**WHAT YOU NEED TO DO**
Across the data below, how many lines have the word "shield" in them? Give the number and nothing else.

**RECORDS SHOWN**
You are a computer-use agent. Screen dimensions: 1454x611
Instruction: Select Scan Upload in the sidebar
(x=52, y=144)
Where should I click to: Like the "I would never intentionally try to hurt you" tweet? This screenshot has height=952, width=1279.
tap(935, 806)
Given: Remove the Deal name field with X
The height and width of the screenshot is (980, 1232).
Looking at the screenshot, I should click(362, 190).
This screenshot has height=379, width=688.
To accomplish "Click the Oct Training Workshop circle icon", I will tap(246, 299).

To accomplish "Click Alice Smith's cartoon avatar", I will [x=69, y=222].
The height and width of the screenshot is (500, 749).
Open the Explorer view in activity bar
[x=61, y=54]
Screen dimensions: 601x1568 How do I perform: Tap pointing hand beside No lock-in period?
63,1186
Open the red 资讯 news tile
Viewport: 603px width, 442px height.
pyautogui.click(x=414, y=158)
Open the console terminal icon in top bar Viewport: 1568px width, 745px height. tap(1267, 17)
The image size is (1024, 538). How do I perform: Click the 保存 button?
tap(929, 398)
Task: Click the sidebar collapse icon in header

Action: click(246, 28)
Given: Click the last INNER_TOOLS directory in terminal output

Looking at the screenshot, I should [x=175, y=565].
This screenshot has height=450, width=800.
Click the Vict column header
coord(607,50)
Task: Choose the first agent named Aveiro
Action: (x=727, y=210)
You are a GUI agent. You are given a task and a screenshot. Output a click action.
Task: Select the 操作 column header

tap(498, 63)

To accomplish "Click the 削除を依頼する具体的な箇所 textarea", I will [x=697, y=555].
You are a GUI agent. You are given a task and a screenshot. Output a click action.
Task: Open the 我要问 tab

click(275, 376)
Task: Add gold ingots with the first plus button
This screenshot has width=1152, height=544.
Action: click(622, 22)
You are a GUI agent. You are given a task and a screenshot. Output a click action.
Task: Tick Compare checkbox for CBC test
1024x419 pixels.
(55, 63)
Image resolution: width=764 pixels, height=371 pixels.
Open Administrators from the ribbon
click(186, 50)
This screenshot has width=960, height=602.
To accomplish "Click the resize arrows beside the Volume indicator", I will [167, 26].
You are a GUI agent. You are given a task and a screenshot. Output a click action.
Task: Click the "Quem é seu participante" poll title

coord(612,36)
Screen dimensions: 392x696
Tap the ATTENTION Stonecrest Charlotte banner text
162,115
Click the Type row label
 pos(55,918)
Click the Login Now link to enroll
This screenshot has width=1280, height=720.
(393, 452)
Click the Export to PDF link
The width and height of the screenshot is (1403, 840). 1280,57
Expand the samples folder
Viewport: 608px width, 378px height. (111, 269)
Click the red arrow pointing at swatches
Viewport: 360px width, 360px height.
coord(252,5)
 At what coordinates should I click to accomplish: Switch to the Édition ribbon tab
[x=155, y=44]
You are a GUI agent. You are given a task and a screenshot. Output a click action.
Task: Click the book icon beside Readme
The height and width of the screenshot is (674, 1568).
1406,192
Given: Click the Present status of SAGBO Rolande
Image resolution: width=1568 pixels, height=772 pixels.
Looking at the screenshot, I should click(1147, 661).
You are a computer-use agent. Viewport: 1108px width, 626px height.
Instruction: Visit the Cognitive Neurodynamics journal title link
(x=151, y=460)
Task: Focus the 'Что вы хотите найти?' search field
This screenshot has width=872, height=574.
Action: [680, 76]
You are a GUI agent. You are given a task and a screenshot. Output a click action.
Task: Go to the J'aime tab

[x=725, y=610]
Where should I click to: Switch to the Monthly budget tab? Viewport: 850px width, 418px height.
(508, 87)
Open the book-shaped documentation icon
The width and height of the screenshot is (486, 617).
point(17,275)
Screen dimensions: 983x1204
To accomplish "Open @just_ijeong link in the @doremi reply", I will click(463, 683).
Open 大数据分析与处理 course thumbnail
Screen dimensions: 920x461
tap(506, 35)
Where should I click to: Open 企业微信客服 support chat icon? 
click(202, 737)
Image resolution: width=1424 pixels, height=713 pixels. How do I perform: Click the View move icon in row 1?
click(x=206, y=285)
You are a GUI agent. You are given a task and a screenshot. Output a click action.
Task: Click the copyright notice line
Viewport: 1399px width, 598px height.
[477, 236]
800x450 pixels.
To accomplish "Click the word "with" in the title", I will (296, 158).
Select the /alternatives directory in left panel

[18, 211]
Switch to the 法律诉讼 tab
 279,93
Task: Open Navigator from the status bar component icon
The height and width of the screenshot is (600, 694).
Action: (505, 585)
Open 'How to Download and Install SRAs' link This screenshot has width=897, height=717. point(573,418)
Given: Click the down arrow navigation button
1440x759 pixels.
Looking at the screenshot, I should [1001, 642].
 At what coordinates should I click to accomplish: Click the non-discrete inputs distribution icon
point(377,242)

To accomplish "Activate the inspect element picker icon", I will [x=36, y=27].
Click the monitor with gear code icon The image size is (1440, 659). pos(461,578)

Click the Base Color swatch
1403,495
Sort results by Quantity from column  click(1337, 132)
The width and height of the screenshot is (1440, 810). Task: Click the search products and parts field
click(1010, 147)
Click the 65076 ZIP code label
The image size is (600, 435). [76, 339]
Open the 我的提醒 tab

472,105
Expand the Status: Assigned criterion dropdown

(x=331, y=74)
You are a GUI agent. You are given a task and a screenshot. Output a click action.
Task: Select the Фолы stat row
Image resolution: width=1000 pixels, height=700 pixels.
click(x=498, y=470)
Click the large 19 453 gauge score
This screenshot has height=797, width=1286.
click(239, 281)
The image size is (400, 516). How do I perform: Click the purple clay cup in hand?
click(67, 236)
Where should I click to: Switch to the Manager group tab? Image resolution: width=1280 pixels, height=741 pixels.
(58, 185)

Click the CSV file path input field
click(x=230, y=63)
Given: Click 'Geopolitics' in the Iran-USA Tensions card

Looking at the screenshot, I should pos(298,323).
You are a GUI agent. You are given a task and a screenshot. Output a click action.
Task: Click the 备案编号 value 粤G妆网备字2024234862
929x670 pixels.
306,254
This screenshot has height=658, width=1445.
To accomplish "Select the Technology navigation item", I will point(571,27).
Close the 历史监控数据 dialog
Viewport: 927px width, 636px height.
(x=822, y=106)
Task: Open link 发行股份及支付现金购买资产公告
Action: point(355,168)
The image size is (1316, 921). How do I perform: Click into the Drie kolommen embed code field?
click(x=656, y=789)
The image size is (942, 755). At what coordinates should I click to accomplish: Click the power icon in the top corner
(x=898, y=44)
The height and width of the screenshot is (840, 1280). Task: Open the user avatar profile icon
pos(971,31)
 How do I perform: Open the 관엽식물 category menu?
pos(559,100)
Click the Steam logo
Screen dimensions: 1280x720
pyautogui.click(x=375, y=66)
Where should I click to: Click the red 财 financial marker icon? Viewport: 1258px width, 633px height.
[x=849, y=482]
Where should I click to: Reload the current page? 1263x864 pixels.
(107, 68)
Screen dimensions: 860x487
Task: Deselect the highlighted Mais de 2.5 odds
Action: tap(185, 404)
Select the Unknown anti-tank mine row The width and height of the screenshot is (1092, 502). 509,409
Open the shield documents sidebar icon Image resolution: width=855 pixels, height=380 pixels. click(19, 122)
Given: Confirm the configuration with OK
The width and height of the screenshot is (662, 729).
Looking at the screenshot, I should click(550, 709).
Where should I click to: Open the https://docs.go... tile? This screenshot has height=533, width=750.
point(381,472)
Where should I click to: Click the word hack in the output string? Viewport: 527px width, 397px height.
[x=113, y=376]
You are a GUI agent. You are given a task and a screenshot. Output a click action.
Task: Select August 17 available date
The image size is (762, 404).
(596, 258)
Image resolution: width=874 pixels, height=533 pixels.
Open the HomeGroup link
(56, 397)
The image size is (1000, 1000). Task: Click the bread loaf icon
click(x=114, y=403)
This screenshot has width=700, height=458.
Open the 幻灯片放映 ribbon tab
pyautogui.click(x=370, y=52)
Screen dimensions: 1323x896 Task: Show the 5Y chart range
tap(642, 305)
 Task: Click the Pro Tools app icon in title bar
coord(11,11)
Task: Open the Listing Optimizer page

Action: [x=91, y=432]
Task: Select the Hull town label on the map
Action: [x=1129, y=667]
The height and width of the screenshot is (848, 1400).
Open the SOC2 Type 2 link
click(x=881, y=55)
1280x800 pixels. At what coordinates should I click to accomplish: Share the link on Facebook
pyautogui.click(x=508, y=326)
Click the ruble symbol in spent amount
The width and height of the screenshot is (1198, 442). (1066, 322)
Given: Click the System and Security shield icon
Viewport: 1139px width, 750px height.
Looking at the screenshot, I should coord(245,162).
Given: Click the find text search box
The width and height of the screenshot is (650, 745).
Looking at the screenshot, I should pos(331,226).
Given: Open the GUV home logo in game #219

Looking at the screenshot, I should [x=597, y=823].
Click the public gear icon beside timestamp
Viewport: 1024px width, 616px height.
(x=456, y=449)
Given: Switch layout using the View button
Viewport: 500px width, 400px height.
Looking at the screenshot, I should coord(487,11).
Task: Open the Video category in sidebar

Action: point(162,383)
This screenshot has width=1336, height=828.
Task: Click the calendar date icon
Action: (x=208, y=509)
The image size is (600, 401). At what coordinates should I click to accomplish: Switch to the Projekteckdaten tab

**TASK ANSWER**
2